++++ Document
Re: [HCP-Users] architecture question, plus general HCP FAQ's

David Van Essen Wed, 14 Nov 2012 15:50:36 -0800

To Geoff and other hcp-users,
 
Thanks, Geoff, for your questions about the architecture of the HCP informatics 
domain.  Your "interpretation #3" is closest to the mark for where HCP is 
headed.  In many instances users will find it desirable to have HCP process 
data queries centrally (on our high-performance computer linked to the 
ConnectomeDB database), then return the results to Connectome Workbench running 
on a local platform. In other circumstances, investigators having 
computationally-intensive queries will be better served by having a local copy 
of the data and local processing. In such cases, investigators may obtain the 
“Connectome in a Box, at cost (hard drive + shipping). We will give additional 
information and guidance about these and other options in conjunction with our 
February release.
 
Although it’s more than you asked for, I’d like to take this opportunity to 
provide hcp-users group with a high-level picture of what will (and will not) 
become available in the coming months.
 
What's the purpose of the HCP October Initial data release?  Our October data 
release is intended to let investigators 'get their feet wet' with an initial 
bolus of high-quality datasets (12 subjects, ~25 GByte/subject). For example, 
some investigators may want to modify their own analysis tools in order to make 
the best use of HCP data. By providing the October dataset as an example, 
investigators will have lead time to do work of this kind so that they can 
begin real data analysis once the Q1 Data Release occurs in February, 2013.   
For two reasons, the October data are not intended for analyses that will lead 
immediately to scientific publications. (1) There is a caveat emptor to the 
minimally preprocessed datasets released in October, because our pipelines have 
not been completely finalized.  Indeed, a recent (Nov 9) email reported a 
glitch in how the fMRI timeseries data were processed; in the meantime we also 
made several improvements to the pipelines.  Version 2 Initial datasets (same 
12 subjects released in October) are currently being reprocessed and will be 
released in about a week.  (2) In addition, many of the 12 subjects are related 
to one another (twins or non-twin siblings), which could bias the results of 
some analyses.
++++++++
++++ Supplied entries
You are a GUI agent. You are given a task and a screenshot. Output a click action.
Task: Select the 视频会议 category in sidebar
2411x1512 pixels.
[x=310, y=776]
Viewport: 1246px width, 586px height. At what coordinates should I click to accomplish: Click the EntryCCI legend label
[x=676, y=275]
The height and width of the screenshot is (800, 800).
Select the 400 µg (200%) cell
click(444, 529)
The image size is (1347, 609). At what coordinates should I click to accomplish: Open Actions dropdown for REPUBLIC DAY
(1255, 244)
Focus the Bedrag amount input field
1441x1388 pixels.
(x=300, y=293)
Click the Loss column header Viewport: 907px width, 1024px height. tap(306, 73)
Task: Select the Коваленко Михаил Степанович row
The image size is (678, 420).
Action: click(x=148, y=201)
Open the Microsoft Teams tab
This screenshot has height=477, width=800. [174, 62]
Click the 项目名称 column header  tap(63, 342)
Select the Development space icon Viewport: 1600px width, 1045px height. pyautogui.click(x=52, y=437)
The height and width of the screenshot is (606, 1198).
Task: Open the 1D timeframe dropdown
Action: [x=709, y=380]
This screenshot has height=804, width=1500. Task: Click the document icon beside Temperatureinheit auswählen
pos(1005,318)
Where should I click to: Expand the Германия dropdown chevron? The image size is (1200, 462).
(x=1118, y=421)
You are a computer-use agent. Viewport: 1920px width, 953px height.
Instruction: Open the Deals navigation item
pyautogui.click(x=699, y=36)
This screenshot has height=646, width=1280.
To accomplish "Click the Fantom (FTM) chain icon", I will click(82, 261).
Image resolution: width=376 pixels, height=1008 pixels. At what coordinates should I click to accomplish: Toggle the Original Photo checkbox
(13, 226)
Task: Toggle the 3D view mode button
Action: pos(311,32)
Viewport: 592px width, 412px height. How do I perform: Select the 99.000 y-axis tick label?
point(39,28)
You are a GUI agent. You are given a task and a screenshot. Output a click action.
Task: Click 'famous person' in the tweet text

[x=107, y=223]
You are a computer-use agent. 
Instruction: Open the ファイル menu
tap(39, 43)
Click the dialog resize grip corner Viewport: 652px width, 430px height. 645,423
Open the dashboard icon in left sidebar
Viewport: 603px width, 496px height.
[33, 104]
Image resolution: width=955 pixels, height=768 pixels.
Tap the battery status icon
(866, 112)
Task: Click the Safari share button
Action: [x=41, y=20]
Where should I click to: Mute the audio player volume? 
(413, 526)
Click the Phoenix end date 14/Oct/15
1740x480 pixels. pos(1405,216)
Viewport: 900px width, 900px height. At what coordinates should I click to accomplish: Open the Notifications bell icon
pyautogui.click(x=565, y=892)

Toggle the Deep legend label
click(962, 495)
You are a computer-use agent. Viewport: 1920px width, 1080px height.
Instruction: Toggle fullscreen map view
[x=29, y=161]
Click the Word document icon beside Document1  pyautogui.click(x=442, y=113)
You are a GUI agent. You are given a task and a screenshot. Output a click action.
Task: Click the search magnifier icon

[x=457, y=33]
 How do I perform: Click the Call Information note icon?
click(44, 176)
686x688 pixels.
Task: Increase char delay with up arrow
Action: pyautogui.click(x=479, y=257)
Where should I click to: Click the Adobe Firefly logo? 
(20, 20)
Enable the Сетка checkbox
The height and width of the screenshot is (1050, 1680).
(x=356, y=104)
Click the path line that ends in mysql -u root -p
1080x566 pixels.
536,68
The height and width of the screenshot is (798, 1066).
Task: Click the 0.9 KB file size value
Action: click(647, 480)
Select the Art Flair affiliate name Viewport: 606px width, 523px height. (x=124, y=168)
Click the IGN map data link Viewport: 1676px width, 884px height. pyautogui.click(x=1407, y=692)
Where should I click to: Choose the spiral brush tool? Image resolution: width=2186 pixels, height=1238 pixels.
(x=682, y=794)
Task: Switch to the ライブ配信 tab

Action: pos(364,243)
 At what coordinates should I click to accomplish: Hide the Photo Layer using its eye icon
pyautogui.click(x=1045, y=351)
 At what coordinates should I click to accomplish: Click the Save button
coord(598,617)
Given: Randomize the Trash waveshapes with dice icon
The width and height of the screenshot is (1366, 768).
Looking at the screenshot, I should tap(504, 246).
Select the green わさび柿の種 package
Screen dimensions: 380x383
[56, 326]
++++++++
▶ **What to do**
1. Transcribe the HCP message word for word, covering the stretch from "For two reasons, the" through "some analyses.".
2. Answer these questions using the HCP message:
(a) How many subjects are in the October initial data release?
(b) In what month and year is the Q1 Data Release set to occur?
(c) What do investigators pay to obtain the "Connectome in a Box"?
3. Extend the HCP message, picking up after its final sentence.
The entries have no connection to the HCP message.

▶ **Responses to the tasks**
1.
For two reasons, the October data are not intended for analyses that will lead 
immediately to scientific publications. (1) There is a caveat emptor to the 
minimally preprocessed datasets released in October, because our pipelines have 
not been completely finalized.  Indeed, a recent (Nov 9) email reported a 
glitch in how the fMRI timeseries data were processed; in the meantime we also 
made several improvements to the pipelines.  Version 2 Initial datasets (same 
12 subjects released in October) are currently being reprocessed and will be 
released in about a week.  (2) In addition, many of the 12 subjects are related 
to one another (twins or non-twin siblings), which could bias the results of 
some analyses.

2.
(a) 12 subjects.
(b) February 2013.
(c) The cost of the hard drive plus shipping.

3.
 
What data will be released in February?   We expect to release data for ~70 
subjects for which we have complete scan sessions acquired during the first 
quarter.  (Recall that it will take three years to scan all 1200 subjects!)  
This will include the unprocessed data and the minimally processed data, akin 
to that provided in the October data release.  
 
Restricted Access Data.  To obtain information about family structure 
(identification of twins and siblings), investigators will be required to sign 
a special data use agreement.  Many investigators may instead (or also) elect 
to start by using data from a group of 20 unrelated subjects that will be made 
freely accessible (so that there are no complications regarding family 
structure).  
 
Fully processed data.  Fully processed data will likely include 'dense 
connectomes' for functional and structural connectivity, plus task-fMRI 
activation patterns.  We also hope to include 'parcellated connectomes' based 
on initial connectivity-based parcellations derived from HCP data - but no 
promises!  These fully processed datasets will be based on the initial group of 
20 unrelated subjects.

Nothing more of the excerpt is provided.